A small sander like this is easy enough to use yourself. A full size floor sander is much faster but they are heavy machines and need practice.
posted by Lanark at 5:55 AM on May 30, 2015

On doing it yourself without renting a floor sander.

I am a huge fan of Festool brand power tools. When I suggested these to my Dad, who is not strapped for cash, he went down to his local dealer and wrote me back "for that price they should ship you a German with them to use them for you!"

However... We recently had our house painted, and the painter said "I'd really like to take this siding down to bare wood". We said "okay", and got to talking about sanding technologies. He was looking at Fein, and Mirka, and I said "take a look at the current generation of Festool".

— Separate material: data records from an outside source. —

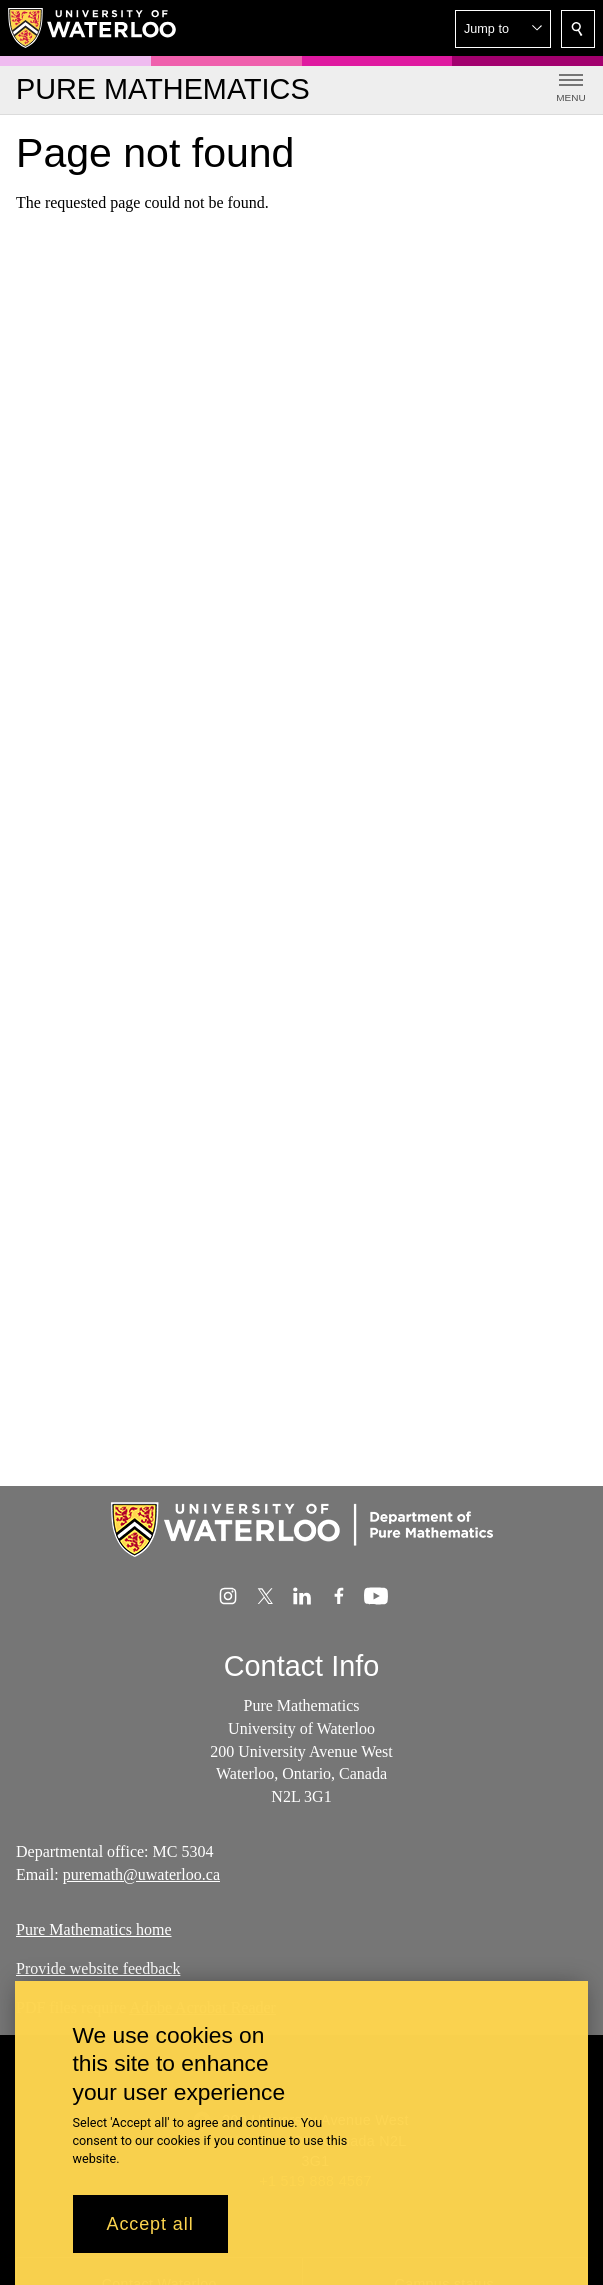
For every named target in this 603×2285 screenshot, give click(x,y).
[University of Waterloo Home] (93, 28)
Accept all (150, 2237)
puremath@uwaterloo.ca (141, 1874)
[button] (503, 29)
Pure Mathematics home (94, 1929)
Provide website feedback (98, 1968)
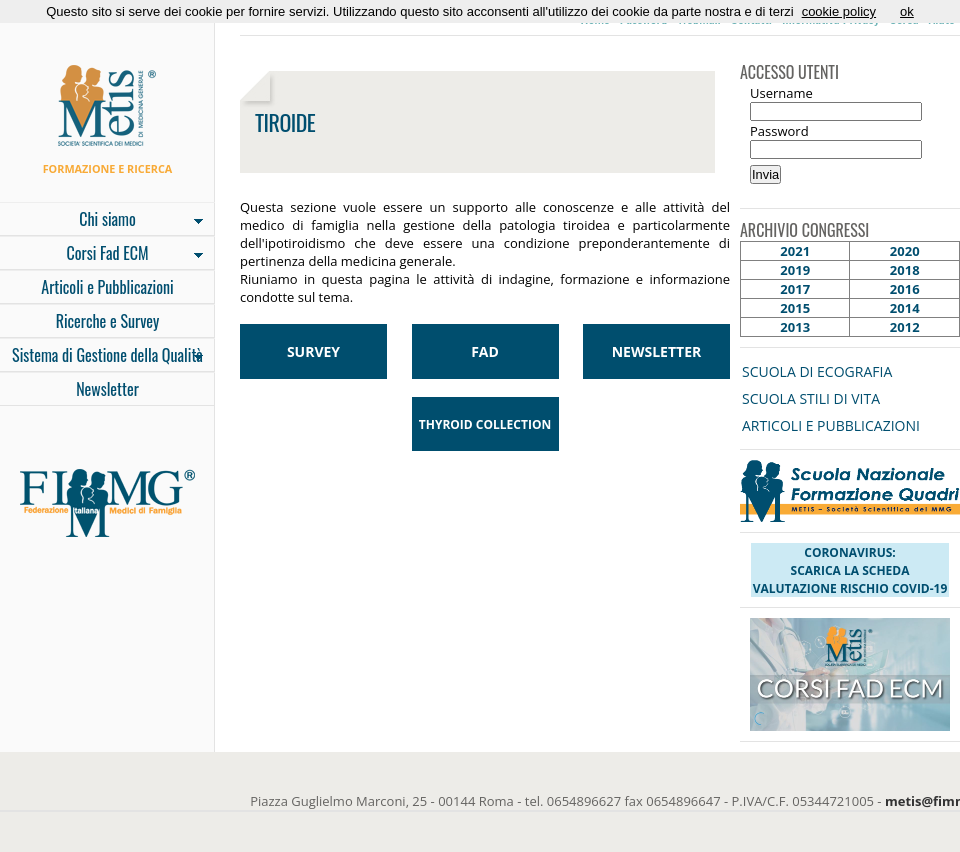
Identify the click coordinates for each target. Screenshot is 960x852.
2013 (795, 327)
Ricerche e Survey (108, 321)
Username (781, 93)
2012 (905, 327)
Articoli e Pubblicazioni (107, 287)
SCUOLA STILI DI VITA (811, 398)
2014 (905, 308)
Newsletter (107, 389)
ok (907, 11)
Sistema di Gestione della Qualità (101, 357)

He came back with their small HEPA dust collector and ETS125 random orbital sander (the small one), and in an amazingly short amount of time (days, but not a lot of them) had sanded the whole damned house down to wood. Yeah, that was circa $800US in tools (plus consumables), and he listened to a lot of podcasts, but it's a sander combo that will definitely serve you well in homeownership.

It's small enough that it's light and easy to use overhead. It won't ever get away from you and gouge floors like a big upright sander will. It's the basis of an amazing woodworking and carpentry system should you get into your own home improvement, or furniture building. It manages dust really really well.

Sand it down, go to your local pro paint store and ask them what to use for a finish, I got a gallon of a floor polyurethane that was a little milky for furniture but is an amazingly hard and flexible finish that I've used for cabinets and how to apply it.